A crowd surrounded Jesus as he was walking toward the village. They were excited.

“You should do this for him,” they said. “He has been good to our people.”

“He built a synagogue for us.”

“He has kept the tax collectors honest.”

“He believes in the Lord God.”

The man they were talking about was a Roman centurion. That meant that he was in charge of one hundred soldiers. We might call him a captain in the army, who takes his orders from the major or the colonel or the general, and gives orders in turn to his lieutenants.

But suddenly the man himself was there, a soldier of the great Roman empire, that stretched from the Atlantic Ocean in the west to Persia in the east, and from England in the north to the African desert in the south. And this soldier bowed before Jesus, a mere carpenter from a defeated people, the Jews.

The centurion had a servant he loved who was near to death. We don’t know how old the servant was. He could have been a boy. He could have been an old man who had been with the centurion’s family for a long time, who may have carried him on his back when the centurion was himself a boy.
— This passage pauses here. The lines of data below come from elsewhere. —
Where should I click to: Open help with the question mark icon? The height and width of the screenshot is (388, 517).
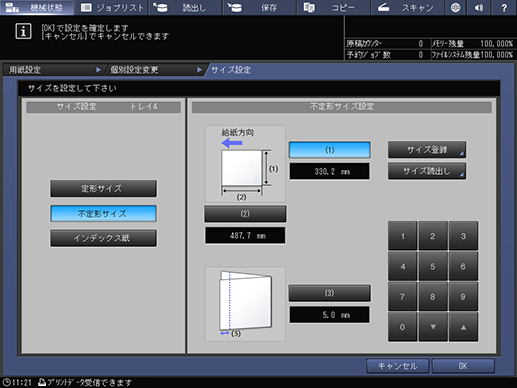pyautogui.click(x=504, y=7)
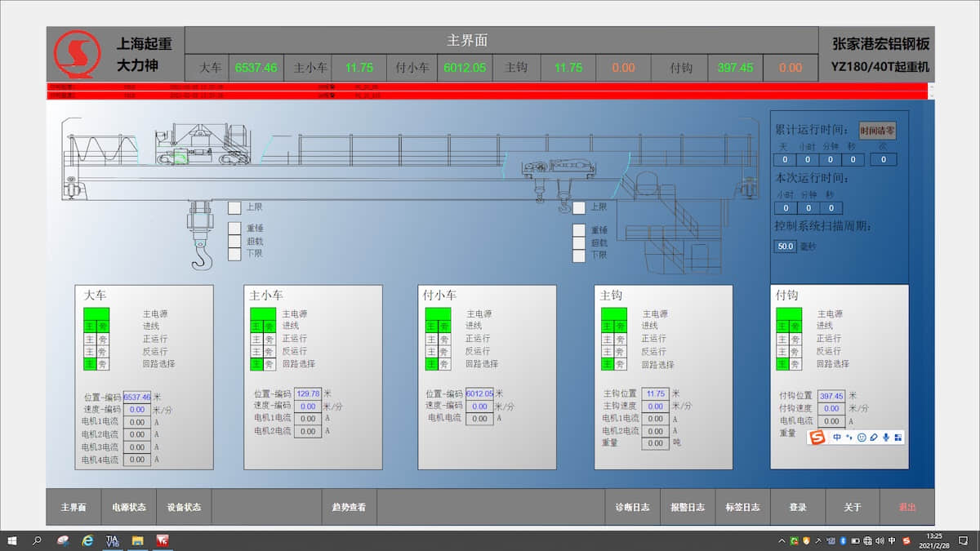The width and height of the screenshot is (980, 551).
Task: Click the Sogou microphone voice input icon
Action: click(x=886, y=438)
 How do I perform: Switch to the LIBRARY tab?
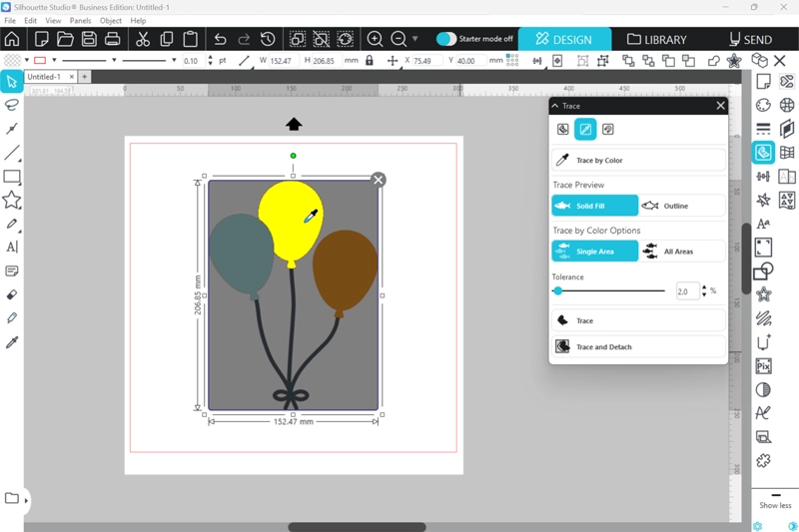pos(656,40)
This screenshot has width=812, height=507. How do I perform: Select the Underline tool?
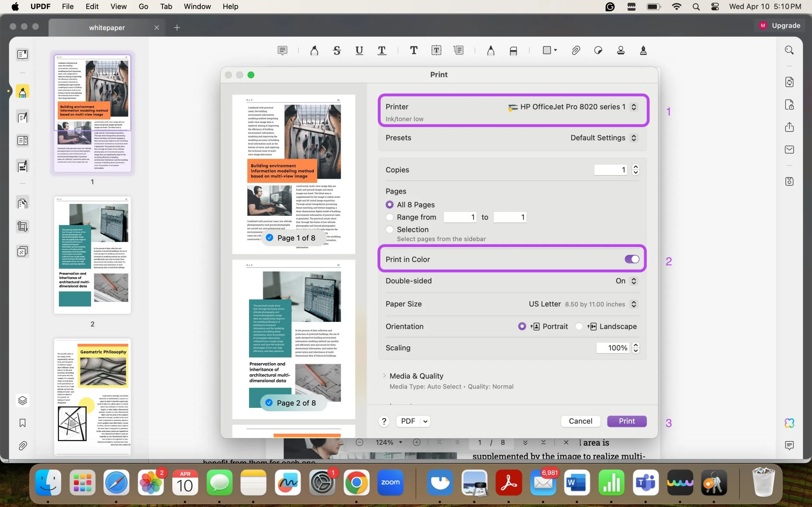(x=359, y=50)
“Lord,” began the centurion. He called the carpenter “Lord.”

“Lord,” he said, “I am not worthy that you should enter under my roof.”
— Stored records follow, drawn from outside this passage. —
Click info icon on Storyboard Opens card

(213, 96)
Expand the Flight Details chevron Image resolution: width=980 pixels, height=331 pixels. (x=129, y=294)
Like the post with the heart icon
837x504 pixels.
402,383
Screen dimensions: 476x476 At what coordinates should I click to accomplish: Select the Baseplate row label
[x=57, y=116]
Was the centurion saying that Jesus should not bother with his dying servant? Was he having second thoughts?

Can we imagine the moment? Jesus stops, and looks upon the centurion with care, waiting.
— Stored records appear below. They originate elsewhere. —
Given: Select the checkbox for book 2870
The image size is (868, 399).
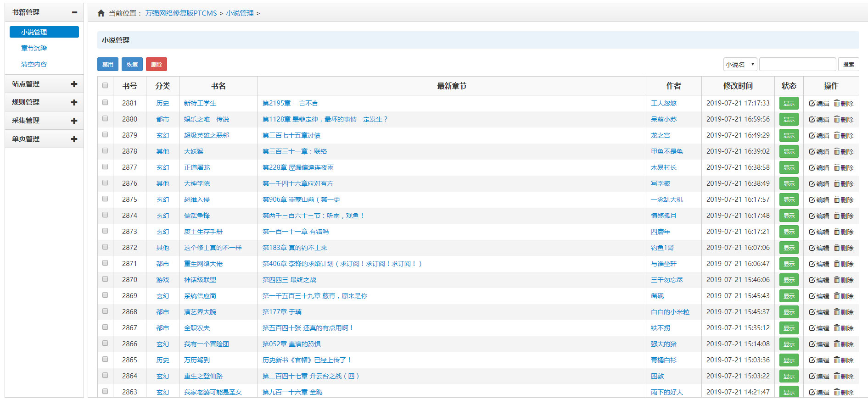Looking at the screenshot, I should pos(105,279).
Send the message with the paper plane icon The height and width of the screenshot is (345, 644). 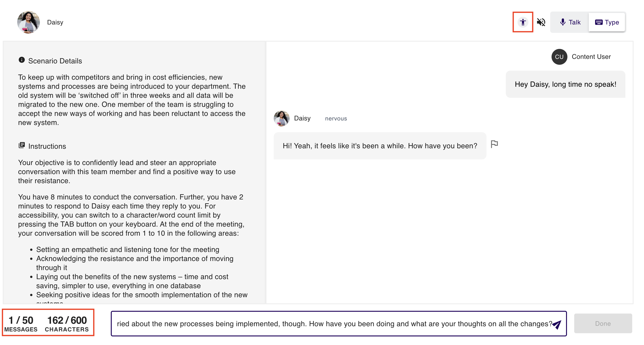(x=557, y=324)
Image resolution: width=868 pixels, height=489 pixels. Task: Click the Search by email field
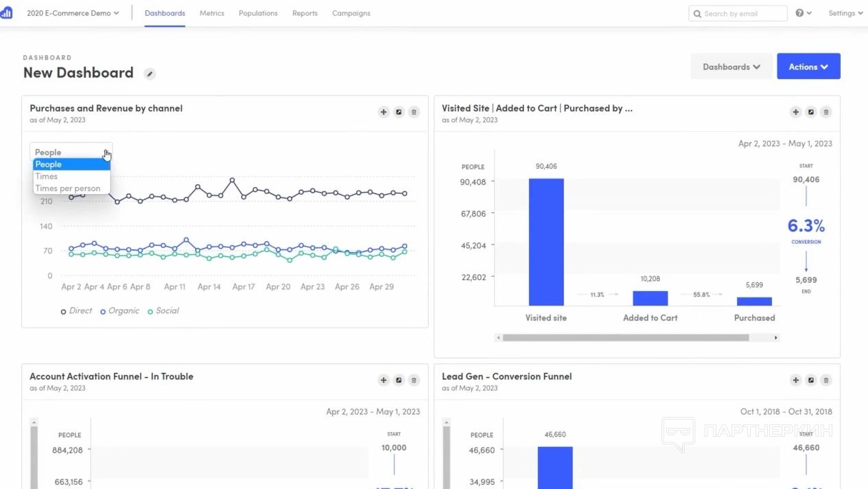(x=743, y=14)
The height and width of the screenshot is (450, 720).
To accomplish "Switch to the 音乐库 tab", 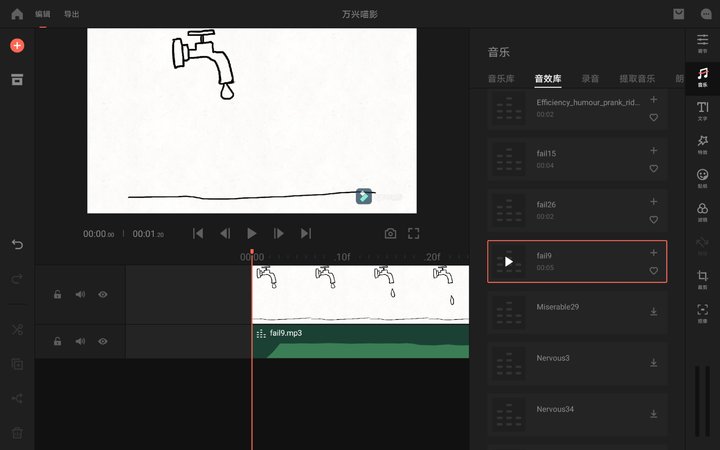I will click(x=501, y=79).
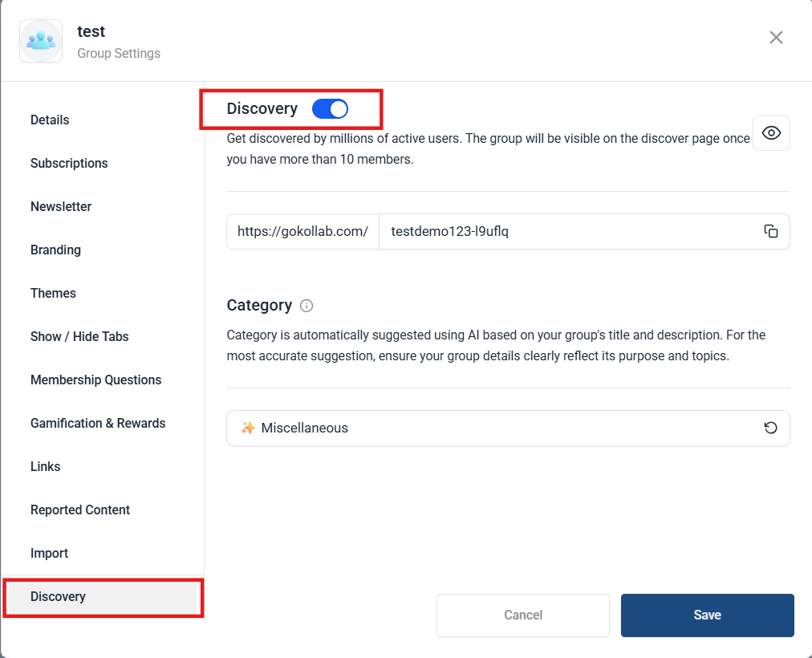The width and height of the screenshot is (812, 658).
Task: Open Gamification & Rewards settings
Action: pyautogui.click(x=98, y=423)
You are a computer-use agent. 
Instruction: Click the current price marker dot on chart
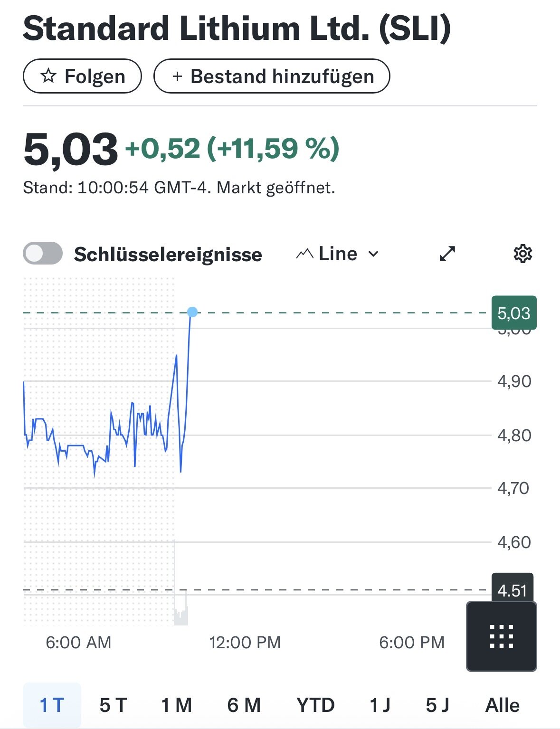192,312
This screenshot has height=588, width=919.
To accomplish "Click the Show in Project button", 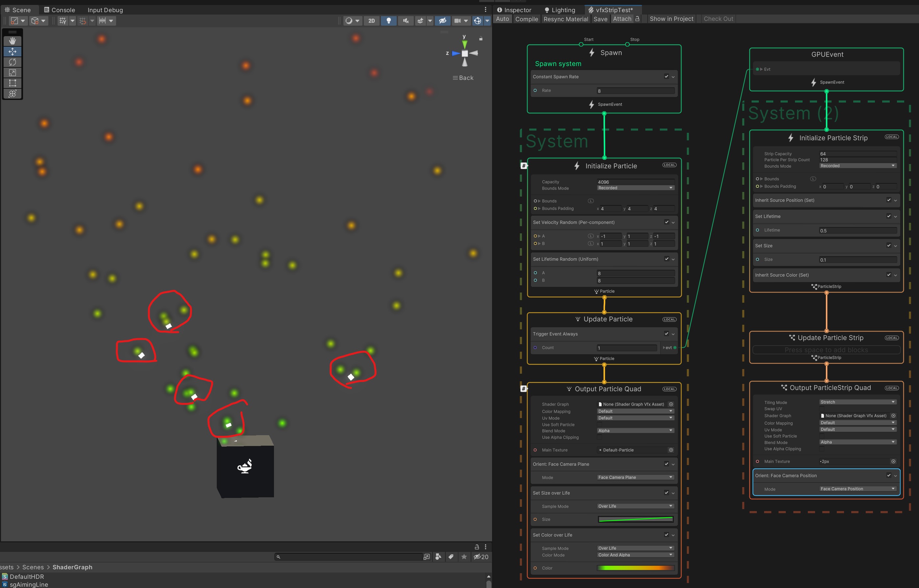I will point(671,19).
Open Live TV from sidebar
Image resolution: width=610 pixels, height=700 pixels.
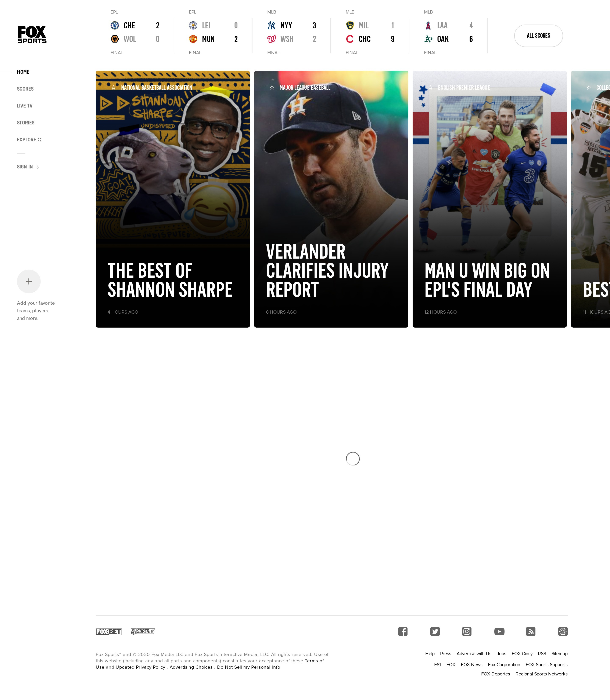(25, 106)
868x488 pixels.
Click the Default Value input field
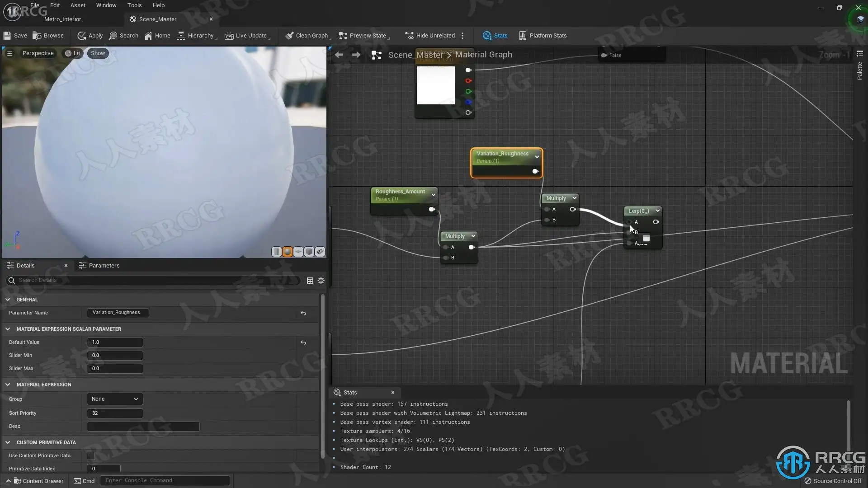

“Only say the word,” said the centurion. “Say the word, no more than a word will do. Say the word, and my servant will be healed.”

In my mind’s eye I see Jesus looking still, and giving the centurion the time to show his soul.

“You see,” he explained, “I am a man under authority. I say to this man here, Go, and he goes, and to that man there, Do this, and he does it.”

Silence. Even the disciples of Jesus hardly understood what was going on. They were waiting to see Jesus lay his hands upon the dying servant, because his hands were filled with power. But the centurion understood that Jesus did not have to touch the servant; all he had to do was to say a word, to will it, and the servant would be healed.

Jesus said, “I have not seen faith so great, in all of Israel!” In all of Israel herself – and here was this man of Rome, this pagan, filled with faith. “Go,” he said, “your servant shall be healed.” And so he was, from the moment Jesus said the word.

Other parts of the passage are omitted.